October 31, 2004

Nevada's ballot initiatives

I am a physician in Nevada, and am active in the fight for tort reform in our small state. There are three competing initiatives on the Nevada ballot of intense interest:

Question 3, which promotes California-type malpractice liability caps, sponsored by physicians and businesses;

Question 4, sponsored in a hidden fashion by the trial attorneys, which purports to reduce everyone’s auto insurance rates, when in fact it stealthily undoes any past and future tort reform by solidifying itself as a state constitutional amendment to prohibit caps;

Question 5, another constitutional amendment, also sponsored by the trial attorneys, which deceptively purports to limit frivolous lawsuits. Its real purpose is the following provision, taken from the description provided by the Nevada Secretary of State: "The amendment also voids any changes made to Nevada law between January 1, 2004, and December 1, 2006, that decrease the dollar amount of damages persons may recover for losses and harm caused to them as a result of the negligent or wrongful conduct of another person [thus nullifying recent medical malpractice reform]. The amendment does not prohibit the Legislature from: (1) increasing the amount of monetary damages a person may recover caused by the negligent or wrongful conduct of another; or (2) repealing laws which limit damages. Any other changes to such laws are deemed void."

It should be clear that the last-named clause is very dangerous not only to Nevada doctors but also to other defendants both in Nevada and in the rest of the country, especially since trial lawyers can sometimes obtain venue in Nevada for cases that may have arisen elsewhere. A provision permanently banning legislative correction of liability excesses will make Nevada the next “judicial hellhole”­ on steroids. The problem is that few realize just how dangerous this proposal is. -- Donald C. Mohs, Jr., MD, Las Vegas, Nevada

For more on the Nevada initiatives, see my Wall Street Journal piece from Friday -- W.O.

Posted by Walter Olson at October 31, 2004 11:16 PM
Comments

Re number 5:

It's also rather obviously unconstitutional. How can an amendment be adopted to void legislation that may be passed in the future?

Posted by: yclipse at November 1, 2004 08:04 AM

What do you think the 1st and 2nd Amendments do? Any reasonable reading of the 2nd Amendment, in particular, would void all kinds of gun regulation laws (including some outright bans) - many of which actually have been passed and a few of which have actually BEN voided by the courts (a woefully small percentage, unfortunately).

Basically, it's defining a right to the current levels of liability money (or greater, of course).
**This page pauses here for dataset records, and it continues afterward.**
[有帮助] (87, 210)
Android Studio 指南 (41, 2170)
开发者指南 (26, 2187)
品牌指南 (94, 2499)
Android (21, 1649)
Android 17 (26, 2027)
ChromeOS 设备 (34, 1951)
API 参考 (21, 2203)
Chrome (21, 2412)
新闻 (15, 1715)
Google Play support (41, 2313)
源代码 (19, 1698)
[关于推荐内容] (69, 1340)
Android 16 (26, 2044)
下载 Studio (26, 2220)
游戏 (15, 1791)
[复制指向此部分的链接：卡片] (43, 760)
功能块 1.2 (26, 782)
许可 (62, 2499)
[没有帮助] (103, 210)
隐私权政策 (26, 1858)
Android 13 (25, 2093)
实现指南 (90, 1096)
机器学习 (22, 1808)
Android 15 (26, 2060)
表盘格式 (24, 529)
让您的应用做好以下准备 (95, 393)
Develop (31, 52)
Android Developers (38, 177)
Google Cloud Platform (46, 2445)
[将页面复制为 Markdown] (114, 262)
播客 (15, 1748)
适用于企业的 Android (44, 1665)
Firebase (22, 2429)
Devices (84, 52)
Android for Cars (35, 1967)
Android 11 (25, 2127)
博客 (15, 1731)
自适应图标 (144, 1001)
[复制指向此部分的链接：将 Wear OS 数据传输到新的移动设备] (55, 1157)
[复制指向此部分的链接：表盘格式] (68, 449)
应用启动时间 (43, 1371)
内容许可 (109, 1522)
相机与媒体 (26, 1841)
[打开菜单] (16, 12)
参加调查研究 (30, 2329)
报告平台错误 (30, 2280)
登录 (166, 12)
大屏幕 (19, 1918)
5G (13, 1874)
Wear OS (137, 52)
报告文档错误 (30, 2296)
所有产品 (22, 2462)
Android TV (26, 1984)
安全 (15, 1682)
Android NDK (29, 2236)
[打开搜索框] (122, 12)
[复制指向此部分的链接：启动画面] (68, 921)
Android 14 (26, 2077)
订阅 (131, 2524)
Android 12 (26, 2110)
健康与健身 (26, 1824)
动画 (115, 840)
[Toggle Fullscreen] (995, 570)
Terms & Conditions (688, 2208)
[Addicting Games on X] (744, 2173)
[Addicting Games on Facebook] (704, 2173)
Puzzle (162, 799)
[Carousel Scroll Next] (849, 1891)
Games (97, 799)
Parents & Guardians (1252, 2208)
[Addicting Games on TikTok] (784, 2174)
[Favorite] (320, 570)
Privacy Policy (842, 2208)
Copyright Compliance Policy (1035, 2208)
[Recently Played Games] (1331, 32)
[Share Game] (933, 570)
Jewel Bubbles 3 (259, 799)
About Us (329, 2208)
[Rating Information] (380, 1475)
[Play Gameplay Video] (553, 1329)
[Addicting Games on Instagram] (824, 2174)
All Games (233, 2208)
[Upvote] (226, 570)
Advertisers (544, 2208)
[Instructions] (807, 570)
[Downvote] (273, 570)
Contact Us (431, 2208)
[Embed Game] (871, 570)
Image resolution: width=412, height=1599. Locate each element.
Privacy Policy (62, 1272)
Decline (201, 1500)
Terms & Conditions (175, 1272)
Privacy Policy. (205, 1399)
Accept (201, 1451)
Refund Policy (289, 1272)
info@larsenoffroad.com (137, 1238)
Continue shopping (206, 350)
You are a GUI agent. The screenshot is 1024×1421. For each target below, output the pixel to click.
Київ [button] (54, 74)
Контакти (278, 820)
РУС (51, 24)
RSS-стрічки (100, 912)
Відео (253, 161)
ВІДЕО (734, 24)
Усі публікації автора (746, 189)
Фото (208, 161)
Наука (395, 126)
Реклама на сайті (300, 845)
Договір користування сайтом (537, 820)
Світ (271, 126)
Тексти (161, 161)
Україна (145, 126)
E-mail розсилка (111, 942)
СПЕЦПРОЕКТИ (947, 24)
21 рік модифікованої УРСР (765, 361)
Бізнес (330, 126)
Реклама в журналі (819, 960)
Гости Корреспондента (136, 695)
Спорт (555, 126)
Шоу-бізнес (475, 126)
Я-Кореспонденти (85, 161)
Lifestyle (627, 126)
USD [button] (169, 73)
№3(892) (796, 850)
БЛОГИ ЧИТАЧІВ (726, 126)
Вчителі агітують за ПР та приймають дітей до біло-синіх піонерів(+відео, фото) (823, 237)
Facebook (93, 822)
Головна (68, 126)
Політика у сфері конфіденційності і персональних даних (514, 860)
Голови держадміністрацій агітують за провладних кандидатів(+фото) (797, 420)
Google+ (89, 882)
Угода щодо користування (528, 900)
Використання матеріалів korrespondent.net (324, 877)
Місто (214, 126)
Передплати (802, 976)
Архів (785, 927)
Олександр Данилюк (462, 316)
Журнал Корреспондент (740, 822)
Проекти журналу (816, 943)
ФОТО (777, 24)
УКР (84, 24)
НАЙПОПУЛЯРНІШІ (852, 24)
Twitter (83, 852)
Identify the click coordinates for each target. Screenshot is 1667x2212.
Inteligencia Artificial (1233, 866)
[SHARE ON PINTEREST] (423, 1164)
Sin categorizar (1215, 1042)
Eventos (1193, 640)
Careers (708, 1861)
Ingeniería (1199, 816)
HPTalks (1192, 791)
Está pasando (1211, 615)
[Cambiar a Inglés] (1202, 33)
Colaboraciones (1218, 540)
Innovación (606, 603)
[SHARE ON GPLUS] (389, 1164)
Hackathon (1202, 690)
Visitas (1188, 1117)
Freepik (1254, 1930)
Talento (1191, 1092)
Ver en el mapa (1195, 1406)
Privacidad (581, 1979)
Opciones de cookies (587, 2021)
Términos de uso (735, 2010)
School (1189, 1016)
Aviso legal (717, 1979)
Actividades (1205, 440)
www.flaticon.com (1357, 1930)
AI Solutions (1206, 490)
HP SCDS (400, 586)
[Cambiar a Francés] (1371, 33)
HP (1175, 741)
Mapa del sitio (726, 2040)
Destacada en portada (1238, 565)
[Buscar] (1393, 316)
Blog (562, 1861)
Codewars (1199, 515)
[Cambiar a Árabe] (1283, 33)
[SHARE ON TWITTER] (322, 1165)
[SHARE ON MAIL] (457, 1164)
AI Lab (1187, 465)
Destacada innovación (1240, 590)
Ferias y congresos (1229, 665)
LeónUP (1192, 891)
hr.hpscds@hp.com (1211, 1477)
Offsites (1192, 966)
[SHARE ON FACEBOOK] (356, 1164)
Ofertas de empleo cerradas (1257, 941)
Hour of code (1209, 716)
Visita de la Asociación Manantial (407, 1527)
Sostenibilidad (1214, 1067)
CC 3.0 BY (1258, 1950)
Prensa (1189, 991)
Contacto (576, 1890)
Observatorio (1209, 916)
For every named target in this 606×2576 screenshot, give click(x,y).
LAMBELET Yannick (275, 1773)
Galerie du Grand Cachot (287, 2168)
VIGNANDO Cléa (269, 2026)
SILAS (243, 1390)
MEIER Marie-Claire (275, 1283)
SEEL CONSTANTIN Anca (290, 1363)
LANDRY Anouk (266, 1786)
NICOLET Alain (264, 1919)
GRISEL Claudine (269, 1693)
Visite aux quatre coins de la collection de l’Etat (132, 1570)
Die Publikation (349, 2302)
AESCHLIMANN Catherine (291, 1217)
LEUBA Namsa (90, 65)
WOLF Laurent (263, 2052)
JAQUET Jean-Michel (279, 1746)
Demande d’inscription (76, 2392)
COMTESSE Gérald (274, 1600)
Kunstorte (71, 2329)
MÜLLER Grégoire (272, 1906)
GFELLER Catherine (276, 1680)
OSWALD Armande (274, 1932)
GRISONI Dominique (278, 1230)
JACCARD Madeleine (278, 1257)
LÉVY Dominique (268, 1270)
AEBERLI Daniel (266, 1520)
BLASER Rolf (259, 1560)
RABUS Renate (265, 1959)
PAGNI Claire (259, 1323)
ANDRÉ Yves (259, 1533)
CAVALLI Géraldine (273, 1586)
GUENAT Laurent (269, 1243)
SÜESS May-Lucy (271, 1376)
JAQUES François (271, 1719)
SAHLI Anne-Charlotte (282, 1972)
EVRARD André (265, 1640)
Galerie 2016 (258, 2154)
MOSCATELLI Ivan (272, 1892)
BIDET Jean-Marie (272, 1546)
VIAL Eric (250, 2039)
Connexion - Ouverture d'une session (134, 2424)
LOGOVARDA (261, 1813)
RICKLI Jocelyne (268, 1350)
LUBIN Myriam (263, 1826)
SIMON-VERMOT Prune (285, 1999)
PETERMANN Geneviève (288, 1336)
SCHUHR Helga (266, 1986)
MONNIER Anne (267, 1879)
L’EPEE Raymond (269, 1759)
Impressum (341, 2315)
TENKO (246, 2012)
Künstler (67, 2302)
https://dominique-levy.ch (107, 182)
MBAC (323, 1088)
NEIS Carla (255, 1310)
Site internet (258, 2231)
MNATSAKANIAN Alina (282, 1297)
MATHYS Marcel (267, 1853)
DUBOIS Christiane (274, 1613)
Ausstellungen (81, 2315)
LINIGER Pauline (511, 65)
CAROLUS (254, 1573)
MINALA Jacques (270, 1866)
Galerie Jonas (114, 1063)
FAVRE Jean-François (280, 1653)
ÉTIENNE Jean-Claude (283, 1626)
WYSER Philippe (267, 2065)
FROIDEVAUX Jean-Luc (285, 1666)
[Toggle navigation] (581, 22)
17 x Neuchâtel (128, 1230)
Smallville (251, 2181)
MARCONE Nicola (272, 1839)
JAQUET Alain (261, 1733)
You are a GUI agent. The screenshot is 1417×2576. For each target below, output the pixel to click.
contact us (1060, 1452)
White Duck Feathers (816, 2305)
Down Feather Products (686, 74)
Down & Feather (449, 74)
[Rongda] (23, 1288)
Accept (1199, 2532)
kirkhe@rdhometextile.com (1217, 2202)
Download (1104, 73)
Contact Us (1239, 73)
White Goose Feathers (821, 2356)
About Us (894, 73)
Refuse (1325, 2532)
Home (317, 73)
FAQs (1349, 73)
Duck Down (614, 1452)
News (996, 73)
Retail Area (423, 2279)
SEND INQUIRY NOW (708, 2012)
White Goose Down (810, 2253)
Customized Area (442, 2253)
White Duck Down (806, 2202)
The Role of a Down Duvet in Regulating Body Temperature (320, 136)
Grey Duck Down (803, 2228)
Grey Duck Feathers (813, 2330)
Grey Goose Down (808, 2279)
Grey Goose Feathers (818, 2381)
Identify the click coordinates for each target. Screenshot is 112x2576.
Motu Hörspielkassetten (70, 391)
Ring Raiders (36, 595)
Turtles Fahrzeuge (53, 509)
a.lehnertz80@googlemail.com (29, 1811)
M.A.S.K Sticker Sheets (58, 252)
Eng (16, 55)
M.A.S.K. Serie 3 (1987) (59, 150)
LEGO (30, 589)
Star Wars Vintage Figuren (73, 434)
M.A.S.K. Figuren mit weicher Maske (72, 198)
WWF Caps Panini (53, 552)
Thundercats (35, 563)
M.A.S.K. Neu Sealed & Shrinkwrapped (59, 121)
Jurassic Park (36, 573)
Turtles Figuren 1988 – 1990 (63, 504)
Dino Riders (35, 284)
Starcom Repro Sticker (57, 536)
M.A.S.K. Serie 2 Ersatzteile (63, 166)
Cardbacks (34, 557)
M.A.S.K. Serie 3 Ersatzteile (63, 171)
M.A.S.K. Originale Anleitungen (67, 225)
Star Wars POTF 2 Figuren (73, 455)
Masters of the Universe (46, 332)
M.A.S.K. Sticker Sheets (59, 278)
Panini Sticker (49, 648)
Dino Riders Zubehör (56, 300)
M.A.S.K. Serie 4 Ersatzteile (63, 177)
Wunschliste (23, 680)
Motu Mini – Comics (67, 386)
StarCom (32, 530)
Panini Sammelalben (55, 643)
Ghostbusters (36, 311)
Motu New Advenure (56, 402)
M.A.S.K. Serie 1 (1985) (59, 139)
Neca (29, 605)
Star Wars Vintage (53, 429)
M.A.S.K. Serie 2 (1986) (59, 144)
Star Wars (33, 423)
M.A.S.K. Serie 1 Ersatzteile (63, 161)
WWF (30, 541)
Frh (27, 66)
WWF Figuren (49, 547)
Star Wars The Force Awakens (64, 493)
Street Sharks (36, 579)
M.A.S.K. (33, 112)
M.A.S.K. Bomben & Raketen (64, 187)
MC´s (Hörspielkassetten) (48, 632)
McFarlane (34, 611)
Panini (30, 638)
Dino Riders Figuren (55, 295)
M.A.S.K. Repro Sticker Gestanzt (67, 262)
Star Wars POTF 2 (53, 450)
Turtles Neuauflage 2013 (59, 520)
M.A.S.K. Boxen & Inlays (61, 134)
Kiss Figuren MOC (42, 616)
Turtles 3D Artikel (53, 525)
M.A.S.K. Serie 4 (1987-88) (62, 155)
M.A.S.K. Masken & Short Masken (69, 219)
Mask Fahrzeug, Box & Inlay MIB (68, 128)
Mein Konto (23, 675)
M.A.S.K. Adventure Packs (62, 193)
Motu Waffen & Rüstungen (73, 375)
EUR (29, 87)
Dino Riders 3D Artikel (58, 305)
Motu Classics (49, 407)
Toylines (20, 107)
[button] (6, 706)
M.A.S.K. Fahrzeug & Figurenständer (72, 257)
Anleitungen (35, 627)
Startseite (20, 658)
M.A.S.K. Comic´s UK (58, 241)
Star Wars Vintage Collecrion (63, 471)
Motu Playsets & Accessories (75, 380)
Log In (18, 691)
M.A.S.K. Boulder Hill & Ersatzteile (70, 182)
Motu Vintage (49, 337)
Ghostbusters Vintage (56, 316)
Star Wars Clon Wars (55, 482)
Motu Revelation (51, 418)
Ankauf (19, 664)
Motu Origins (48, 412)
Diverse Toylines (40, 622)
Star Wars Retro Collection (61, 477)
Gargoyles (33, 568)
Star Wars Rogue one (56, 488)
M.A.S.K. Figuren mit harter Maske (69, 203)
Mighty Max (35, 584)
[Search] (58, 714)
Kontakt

Posted by: Deoxy at November 1, 2004 10:14 AM

who among us has not suffered at the hands of one or more members of the medical community. from rudeness to outright malpractice we have all likely been there. and here come the doctors of nevada crying to the electorate that they are beeing put out of business by their med. malpractice insurers. why dont they pool their resources and self insure themselves? why must they continually turn to the electorate to "fix" the mess that they have so willingly made? if the same situation in calif. is a fair model we can quickly find that the real cilprits are the insurance companies not the trial lawyers. they did the same whiny appeal to californians a couple of years ago and got award limits put in place. guess what happened to their malpractice insurance rates? you got it. they went down for the first year and now are skyrocketing again. but what the hell, the trial lawyers are an easy target (unless you have needed one lately)

Posted by: erd berful at November 2, 2004 10:08 AM

With regard to the last poster, (erd berful): We Nevadans aren't "whiney" doctors. We are just fed up being hunted for our insurance bounty, much as African elephants were valued for the ivory of their tusks. Frankly, I'd be happier if I could practice "bare" without a deep-pocket of gold for a trial lawyer to obtain--over my dead professional carcass. Of course, that means for my entire life, I could never possess any assets.

Trial lawyers have indeed made themselves an easy target. They troll for business with advertisements in the obituary section of our newspaper. Daytime TV exhorts "victims" to claim their rightful pots of gold from any and every type of perpetrator; every other billboard in town has the smiling face of one of those agents-of-justice-for-a-peice-of-the-action types. I lost count of how many "Did you take VIOXX? You may be entitled..." ads in the local media.

Yes, the Nevada lawyers made themselves an easy target. But I'm tired of being the target myself. What was my crime? I dedicated my life to helping others. Just because I'm fighting like hell to continue to do what I felt is my calling in life doesn't make me, or others like me "whiney". It makes me...an American.